Hi @bbkudk , welcome to Prodigy!
Similar to Doccano, Prodigy also allows JSONL as input. From your example, it seems that following the ner
format will be the simplest. So assuming you have this:
: 1613, "data": "DUNKIN 351099 Q35 10/24 PURCHASE FEASTERVILLE PA DEBIT CARD *6555", "label": [[0, 6, "COMPANYNAME"], [18, 22, "DATE"]]}
With the following fields:
- data:
DUNKIN 351099 Q35 10/24 PURCHASE FEASTERVILLE PA DEBIT CARD *6555
- spans: An entity
COMPANYNAME
that starts from character 0 and ends at 6, and a DATE
entity that starts from character 18 and ends at 22.

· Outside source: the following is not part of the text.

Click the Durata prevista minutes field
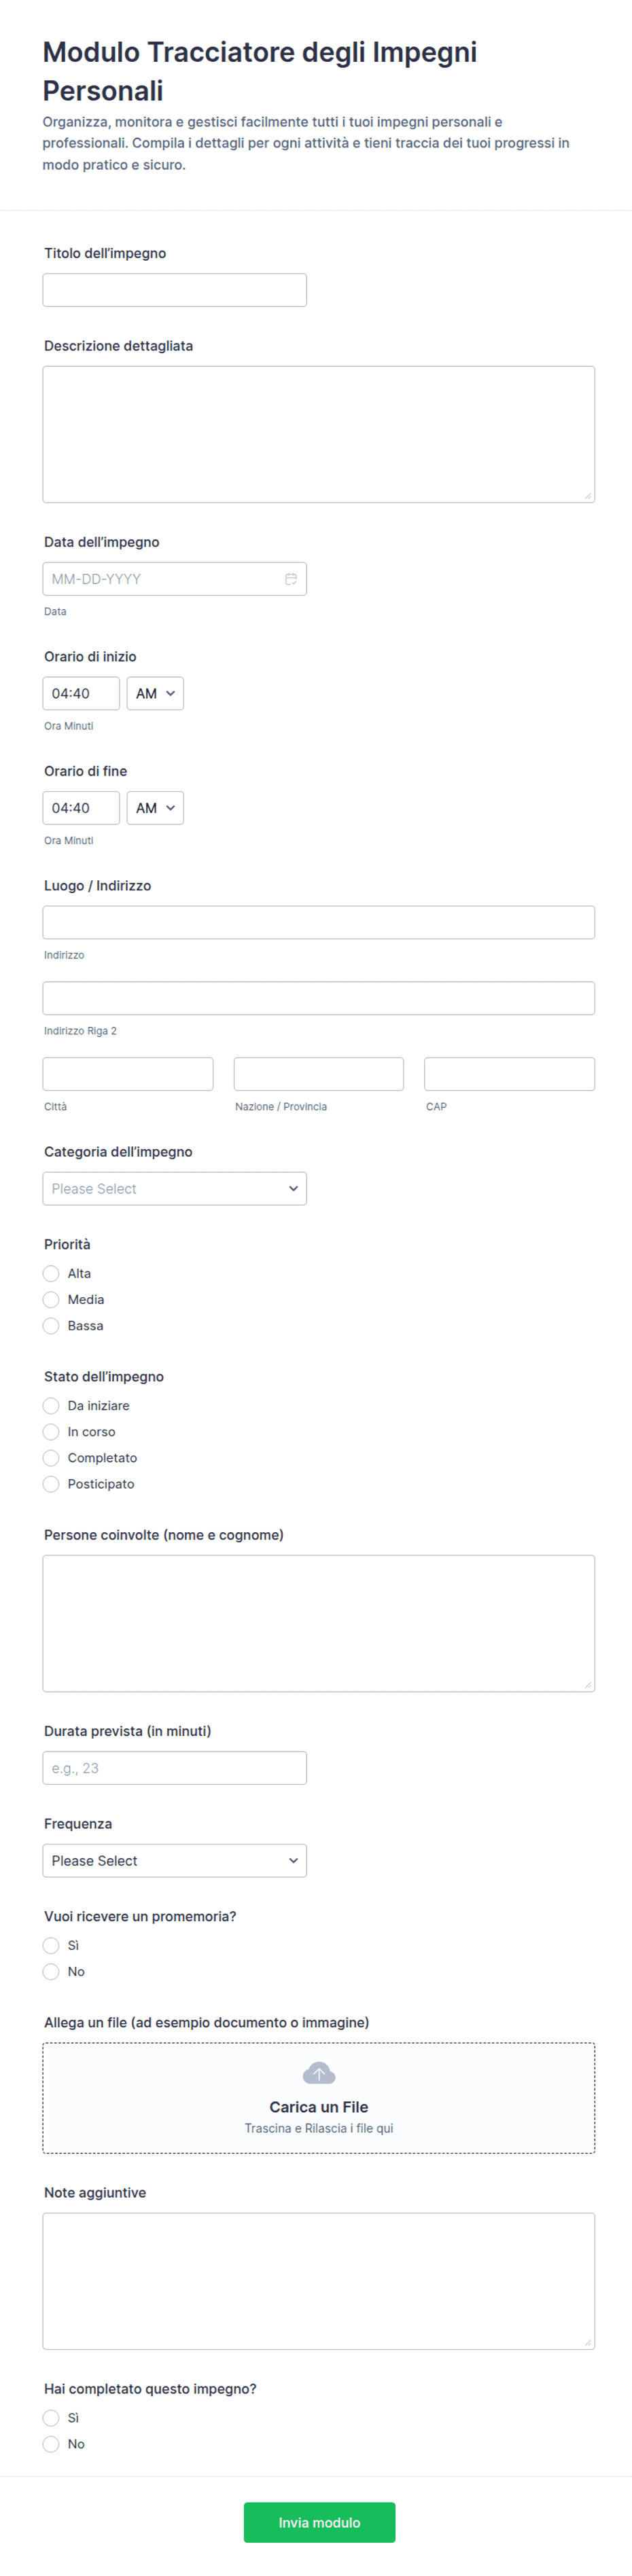Screen dimensions: 632x2576 coord(175,1767)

(I'm not quite sure what 1613
means, for now I'll assume its an index and I'll deem it irrelevant)
- What you need to do now is rearrange your data into its corresponding Prodigy task format:
{
"text": "DUNKIN 351099 Q35 10/24 PURCHASE FEASTERVILLE PA DEBIT CARD *6555",
"spans": [
{"start": 0, "end": 6, "label": "COMPANYNAME"},
{"start": 18, "end": 22, "label": "DATE"}
]
}
It's the same information, but just in a different format. You have to do this for each text in your dataset, and you have to save them in JSONL. Usually, a JSONL file has one example per line. I only indented the text above for clarity, but you want to have something like this:
# Sample JSONL file - one sample per file
{"text": ....
{"text": ...
...
You can achieve this programmatically through Python by iterating through all your texts and formatting them inside a dictionary.
- Once you have your JSONL file (we'll call it
source.jsonl
for now), you can now use prodigy
and start annotating and correcting your labels. You can use either the ner.manual
("I just want to label them by myself, I don't need any help from a model") or ner.correct
("I want to correct my annotations with a model actively helping me") for annotation. The simplest case may be to just use ner.manual
:
prodigy ner.manual my_dataset blank:en ./source.jsonl --label COMPANYNAME,DATE
With the following parameters:
-
ner.manual
: the recipe to use. There are a lot of recipes for NER, and you can choose any based on your task
-
my_dataset
: the dataset name where your annotations will be saved
-
blank:en
: the spaCy model for tokenization. You can use a trained pipeline or just a blank model.
-
./source.jsonl
: the data source from Doccano that you've formatted into Prodigy
-
--label COMPANYNAME,DATE
: the labels you'll use for annotation
If everything goes well, then you can head to your browser (localhost:8080
) and start annotating
Hopefully it clears things up, feel free to follow up if you have any more questions!